*Fragmento del texto:*
※ ※ ※

Nació en Austria, e ingresó a la academia militar cuando
ya hacía cuatro años que su país había sido
anexado por Hitler. Ingresó como oficial voluntario en el ejército
nazi y terminó al mando de 3000 hombres en el frente ruso, donde
fue herido en combate por el Ejército Rojo. Como la herida se
produjo en la nalga, las malas lenguas sugieren que estaba huyendo.
Vuelto a Viena, se propuso llegar a ser cantante de ópera, pero
estudió física, historia y filosofía. Trabajando
dos años junto a Popper conoció a su mejor amigo,
el epistemólogo Imre Lakatos, quien había sido funcionario
comunista en Hungría. Más tarde, en Berkeley, también
tendría amistad con Thomas Kuhn, lo cual no le impedía
descalificar a ambos.
En los locos años sesenta sorprendió a todo el mundo con
un libro provocativo (Contra el método), que acabó por
ser traducido a 16 idiomas. Tenía más notas que texto,
y defendía una concepción anarquista del conocimiento,
donde las teorías resultaban inconmensurables entre
sí, como si fueran mitos o creaciones literarias. Allí
hacía cosas como comparar el estilo de Newton con el de un manual
de sexología, demoler el concepto de objetividad científica,
o citar a Lenin sin decir de quién se trataba. El libro concluía
afirmando que la elección de una cosmología básica
puede ser una cuestión de gusto. De su lectura de la historia
de la ciencia, resultaba que no existía el método científico.

※ ※ ※

*Tareas por realizar:*
#1 Reproduce el pasaje del fragmento comprendido entre "Nació en Austria, e" y "que estaba huyendo.", ambos incluidos.
#2 Condensa en una lista el párrafo del fragmento que empieza por "En los locos años sesenta", conservando sus datos principales.

*Registros de datos:*
※ ※ ※

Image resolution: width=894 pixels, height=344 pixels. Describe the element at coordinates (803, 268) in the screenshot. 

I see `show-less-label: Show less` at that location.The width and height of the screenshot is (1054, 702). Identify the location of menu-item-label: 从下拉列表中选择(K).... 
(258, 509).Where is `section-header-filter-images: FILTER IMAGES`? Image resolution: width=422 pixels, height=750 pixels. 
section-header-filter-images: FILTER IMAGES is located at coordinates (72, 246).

※ ※ ※

*Respuestas por tarea:*
#1
Nació en Austria, e ingresó a la academia militar cuando
ya hacía cuatro años que su país había sido
anexado por Hitler. Ingresó como oficial voluntario en el ejército
nazi y terminó al mando de 3000 hombres en el frente ruso, donde
fue herido en combate por el Ejército Rojo. Como la herida se
produjo en la nalga, las malas lenguas sugieren que estaba huyendo.

#2
- En los años sesenta publicó un libro provocativo, Contra el método, que se tradujo a 16 idiomas.
- El libro tenía más notas que texto y defendía una concepción anarquista del conocimiento, en la que las teorías eran inconmensurables entre sí, como mitos o creaciones literarias.
- En él comparaba el estilo de Newton con el de un manual de sexología, demolía el concepto de objetividad científica y citaba a Lenin sin decir de quién se trataba.
- Concluía que la elección de una cosmología básica puede ser una cuestión de gusto.
- De su lectura de la historia de la ciencia resultaba que no existía el método científico.